In JOSM, this problem was partly solved when imagery offsets were matched with exact numbers which could be shared. As a result, several ways of sharing offsets were developed:
- editor bookmarks: tied to a single computer; one would have to redo all work at another place;
- offset lists on regional wiki pages: nobody reads a wiki save for its contributors;
- nodes note=Bing offset: -4;10: effective, but can be missed on downloading;
- polygons with offset values attached: can be processed automatically, but too hard for mapping (in two years, only 28 were made).
The main disadvantage is that all these techniques don't apply to other editors; JOSM's offset calculation algorithm may be hard to implement in other data models.
Offset database
An analysis of the problem revealed two potential solutions, both equally effective. The offset database and the offset plugin implement both; they don't exclude, but complement each other, allowing the mapper to verify offsets not only with GPS traces, but using an alternative alignment method.
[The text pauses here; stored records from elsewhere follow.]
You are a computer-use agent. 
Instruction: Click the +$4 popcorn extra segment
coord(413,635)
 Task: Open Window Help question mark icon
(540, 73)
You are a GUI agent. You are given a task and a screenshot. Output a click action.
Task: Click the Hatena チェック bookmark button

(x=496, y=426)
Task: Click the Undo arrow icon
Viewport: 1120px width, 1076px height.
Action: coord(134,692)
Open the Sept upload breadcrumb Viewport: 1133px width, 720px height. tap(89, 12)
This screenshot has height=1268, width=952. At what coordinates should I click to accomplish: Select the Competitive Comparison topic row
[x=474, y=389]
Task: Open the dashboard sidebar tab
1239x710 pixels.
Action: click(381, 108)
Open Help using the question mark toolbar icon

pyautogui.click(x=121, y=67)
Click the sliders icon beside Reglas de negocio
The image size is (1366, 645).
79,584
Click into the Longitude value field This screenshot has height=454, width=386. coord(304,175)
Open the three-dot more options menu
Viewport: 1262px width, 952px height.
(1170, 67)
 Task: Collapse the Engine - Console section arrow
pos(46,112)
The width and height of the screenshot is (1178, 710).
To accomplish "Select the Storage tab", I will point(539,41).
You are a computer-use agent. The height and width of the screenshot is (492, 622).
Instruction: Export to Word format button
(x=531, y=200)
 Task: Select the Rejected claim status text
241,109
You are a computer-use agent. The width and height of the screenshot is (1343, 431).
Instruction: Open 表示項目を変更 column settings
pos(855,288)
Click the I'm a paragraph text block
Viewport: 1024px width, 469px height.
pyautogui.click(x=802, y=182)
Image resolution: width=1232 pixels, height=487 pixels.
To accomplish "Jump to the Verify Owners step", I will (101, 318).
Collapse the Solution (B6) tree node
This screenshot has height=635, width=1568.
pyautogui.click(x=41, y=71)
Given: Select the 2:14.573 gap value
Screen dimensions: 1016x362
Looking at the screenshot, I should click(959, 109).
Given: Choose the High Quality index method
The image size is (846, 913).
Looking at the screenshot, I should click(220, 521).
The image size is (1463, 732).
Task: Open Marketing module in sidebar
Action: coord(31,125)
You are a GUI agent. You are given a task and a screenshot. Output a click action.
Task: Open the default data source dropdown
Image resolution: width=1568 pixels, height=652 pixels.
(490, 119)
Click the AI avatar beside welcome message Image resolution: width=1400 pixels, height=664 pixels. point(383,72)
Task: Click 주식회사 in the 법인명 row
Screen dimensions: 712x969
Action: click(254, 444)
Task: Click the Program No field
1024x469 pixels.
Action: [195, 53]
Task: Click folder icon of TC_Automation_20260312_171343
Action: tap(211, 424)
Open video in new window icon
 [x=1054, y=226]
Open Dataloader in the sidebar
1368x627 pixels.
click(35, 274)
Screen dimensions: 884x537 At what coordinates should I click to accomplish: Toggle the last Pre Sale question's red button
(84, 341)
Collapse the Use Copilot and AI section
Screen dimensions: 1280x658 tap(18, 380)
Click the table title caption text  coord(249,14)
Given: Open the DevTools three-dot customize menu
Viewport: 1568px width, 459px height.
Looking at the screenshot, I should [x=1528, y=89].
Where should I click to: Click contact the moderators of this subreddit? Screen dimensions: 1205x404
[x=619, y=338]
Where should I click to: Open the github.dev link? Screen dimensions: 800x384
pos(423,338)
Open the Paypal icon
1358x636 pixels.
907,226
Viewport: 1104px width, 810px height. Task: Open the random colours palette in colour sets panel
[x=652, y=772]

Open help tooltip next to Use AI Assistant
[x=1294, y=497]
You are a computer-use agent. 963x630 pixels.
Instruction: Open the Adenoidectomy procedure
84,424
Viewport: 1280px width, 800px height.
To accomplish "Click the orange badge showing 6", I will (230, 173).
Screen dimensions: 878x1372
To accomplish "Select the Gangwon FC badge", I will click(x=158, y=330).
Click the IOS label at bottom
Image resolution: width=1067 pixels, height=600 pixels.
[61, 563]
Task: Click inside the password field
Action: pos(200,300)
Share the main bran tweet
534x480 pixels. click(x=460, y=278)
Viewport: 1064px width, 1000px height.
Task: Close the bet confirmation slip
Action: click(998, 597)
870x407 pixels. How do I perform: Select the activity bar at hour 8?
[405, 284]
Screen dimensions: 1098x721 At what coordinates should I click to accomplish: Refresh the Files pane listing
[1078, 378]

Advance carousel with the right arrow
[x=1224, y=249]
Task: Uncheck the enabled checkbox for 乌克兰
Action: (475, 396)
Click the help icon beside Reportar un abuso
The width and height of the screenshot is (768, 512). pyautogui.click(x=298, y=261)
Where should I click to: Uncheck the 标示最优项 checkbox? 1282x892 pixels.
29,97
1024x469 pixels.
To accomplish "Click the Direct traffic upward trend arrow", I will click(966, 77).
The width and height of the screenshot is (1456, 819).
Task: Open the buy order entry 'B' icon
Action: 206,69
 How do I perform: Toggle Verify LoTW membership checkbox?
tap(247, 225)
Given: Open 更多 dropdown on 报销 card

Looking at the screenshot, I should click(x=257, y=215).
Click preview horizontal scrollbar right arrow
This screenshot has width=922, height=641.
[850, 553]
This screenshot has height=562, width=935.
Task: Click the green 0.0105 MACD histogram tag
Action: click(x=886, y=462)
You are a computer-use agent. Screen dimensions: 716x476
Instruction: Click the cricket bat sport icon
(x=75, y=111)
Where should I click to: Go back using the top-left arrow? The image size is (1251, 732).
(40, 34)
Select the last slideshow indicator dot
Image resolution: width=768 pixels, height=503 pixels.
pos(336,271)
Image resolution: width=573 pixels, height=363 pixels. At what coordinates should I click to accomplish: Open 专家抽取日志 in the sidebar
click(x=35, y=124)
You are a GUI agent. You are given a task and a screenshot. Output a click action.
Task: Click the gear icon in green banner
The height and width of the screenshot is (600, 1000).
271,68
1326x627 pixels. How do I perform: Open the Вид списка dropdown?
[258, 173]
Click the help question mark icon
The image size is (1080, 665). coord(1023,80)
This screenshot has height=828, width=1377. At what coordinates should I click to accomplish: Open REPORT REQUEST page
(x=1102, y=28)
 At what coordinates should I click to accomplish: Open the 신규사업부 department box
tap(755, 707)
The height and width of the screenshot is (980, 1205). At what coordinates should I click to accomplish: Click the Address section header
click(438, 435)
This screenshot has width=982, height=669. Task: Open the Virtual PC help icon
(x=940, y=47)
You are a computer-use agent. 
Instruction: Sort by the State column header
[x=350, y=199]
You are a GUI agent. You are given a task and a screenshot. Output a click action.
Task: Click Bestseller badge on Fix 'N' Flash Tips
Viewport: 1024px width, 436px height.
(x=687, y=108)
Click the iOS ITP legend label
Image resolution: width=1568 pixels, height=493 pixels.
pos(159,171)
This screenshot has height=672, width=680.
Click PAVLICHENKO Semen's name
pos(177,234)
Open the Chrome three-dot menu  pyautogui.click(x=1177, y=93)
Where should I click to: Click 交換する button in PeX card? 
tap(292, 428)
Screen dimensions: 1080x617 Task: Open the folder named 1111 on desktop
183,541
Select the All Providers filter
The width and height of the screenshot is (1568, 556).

Every object in the OSM database has coordinates (in degrees in the WGS84 projection/EPSG:4326), a creation date, an author, and a description, which help to determine applicability and coverage of an offset.
Calibration geometries
Trace-based alignment is bad, mainly because traces almost never follow the centre of a road. The inherent poor accuracy of GPS receivers leads to major trace drifting, so it is quite hard to determine the correct imagery offset. As a result, different mappers often determine different offset values for the same imagery.
Calibration geometry is a point or line geometry that corresponds to a mappable real-world object of sufficient size and with sufficient edge contrast with the area surrounding it, so that it can be used to calibrate the alignment of the imagery over its general area. Of course, such a mappable object should be easily recognisable on remotely-sensed imagery. The object's geometry should be traced using a pre-aligned image of the highest-resolution possible. The geometry can then be used to align any imagery over the immediate area, even if the imagery was not captured until after the capture date of the image from which the calibration geometry was originally traced.
Imagery offsets
The classic way of storing an offset, allowing to align an imagery with a single button. The database contains coordinates of certain points, both on the map and on the imagery; the difference between which shows the offset value. Because on different zoom levels imagery sources sometimes show different imagery, zoom level brackets are also stored.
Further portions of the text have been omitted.